- [DIRECTION] In the passage below about Peter Drucker, shorten the paragraph that begins "In this post about the issue" to two sentences while keeping its main facts.

- [TEXT PASSAGE]
------------------------------------

I used to read business stuff. Fortune, Harvard Business Review, BusinessWeek, management books. I gave up on that habit a few years back.
Last night, however, I saw a picture from by friend Shashi Bellamkonda. It showed several magazine covers, including the latest Harvard Business Review. On the cover, a picture of Peter Drucker.
I looked online for the issue.
In this post about the issue, Ellen Peebles reports on a conversation by business executives in celebration what would be Drucker’s 100th birthday. The leaders discussed four functions of a CEO. After discussing each function, the facilitator asked a Drucker-inspired question: “What will you differently on Monday?”
The question slapped me. I’ve taught a couple times this weekend. I’ve written. I’ve talked with Nancy. I’ve slept. I’ve seen a movie that made me cry and at least one TV show that did, too.
In this middle of all that direction and emotion and clarification and resolve, I desperately need that question. What will I do differently?

------------------------------------

- [INFORMATION SUPPLIED]
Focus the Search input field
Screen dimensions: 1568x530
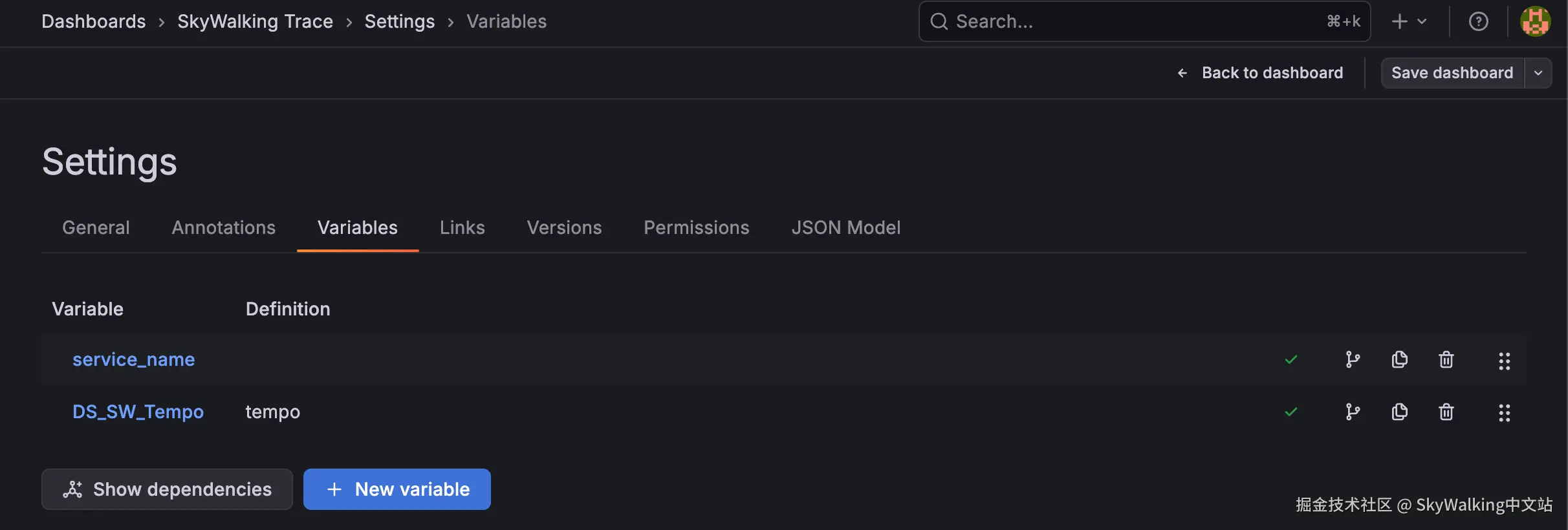click(1132, 21)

------------------------------------

- [ANSWER FOR THIS EXERCISE] Ellen Peebles reports on a conversation among business executives marking what would have been Peter Drucker's 100th birthday, in which the leaders discussed four functions of a CEO. After each function, the facilitator asked a Drucker-inspired question about what they would do differently on Monday.